The study looked at 708 individuals with both diabetes and hypertension. Patients whose blood pressure was higher than 130/80 mm Hg saw their systolic blood pressure drop by an average of 11.2 mm Hg and their diastolic pressure drop by an average of 5.2 mm Hg after six weeks in the program, which included digital coaching and self-monitoring with a smartphone-connected blood pressure cuff.
Research also showed that people were engaging with the program and keeping up with their self-monitoring.
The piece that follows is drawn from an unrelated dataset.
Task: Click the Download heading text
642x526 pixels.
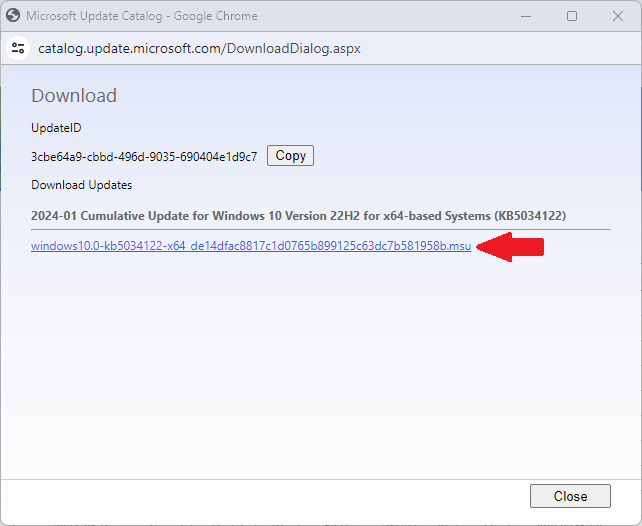Action: 74,96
“Most people have blood pressure cuffs at home and they check it for a little bit and it ends up on a shelf somewhere collecting dust,” Dr. Bimal R. Shah, chief medical officer of Livongo and lead author on the study, told MobiHealthNews. “And what we saw in this program within the first six weeks is sustained behavior change in terms of people checking once a week, which is the goal we set when we began the program.”
Why it matters
“We have the great luxury of having customers for diabetes that have been with us for three years and have seen the tremendous results and the member impact that we have and the feedback that they get, so they put a lot of trust in us early on going to market with this product, knowing that there’s great literature on what self-monitoring can do in terms of improving lifestyle behavior as well as blood pressure,” Shah said. “But we didn’t have anything tangible to stand on to say, ‘Here’s the impact of our program specifically.’”
Now Livongo is starting to gather that tangible evidence.
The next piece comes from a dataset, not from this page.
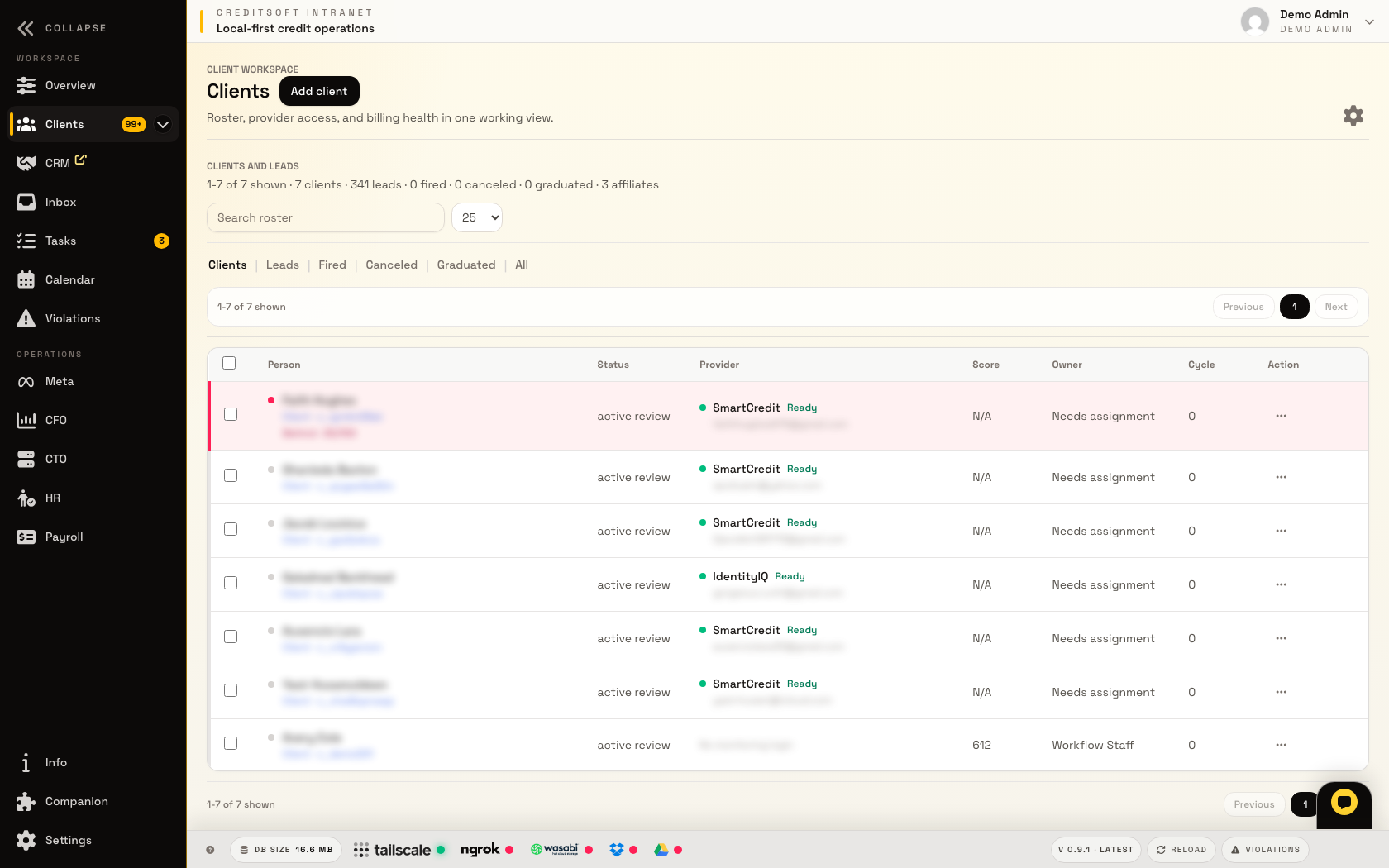Open the Calendar sidebar icon
Screen dimensions: 1389x868
(x=26, y=279)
“It gives us confidence to go not only to our members but to clients to say, ‘This hypothesis that we had coming in, this notion of those three pillars of our platform that we’ve really well-established for diabetes is in fact driving clinical results in the hypertension program,’” Shah said.
And more evidence is on the way. The company is in conversations with an academic partner to do a longer-term randomized control trial (the six-week study had no control arm). The future study will also include other outcome metrics beyond blood pressure: It will look at clinical outcomes as well as engagement metrics like adherence to medications.
What’s the trend
Livongo launched its cellular-enabled blood pressure monitoring system just last fall at Health 2.0. The company has also been in the news for its acquisition of MyStrength, which moves it into the mental health space, and its rumored forthcoming IPO.
The clinical value of blood pressure monitoring has been shown at organizations like Ochsner Health that have used a combination of coaching and remote patient monitoring to bring patients into safer blood pressure ranges. Additionally Hello Heart, another digital-based chronic disease management, has a managed randomized control trial highlighting the clinical impact of digital blood pressure monitoring. But it’s also been called into question, most notably in a study in JAMA Cardiology last fall that suggested the benefits were only short-term.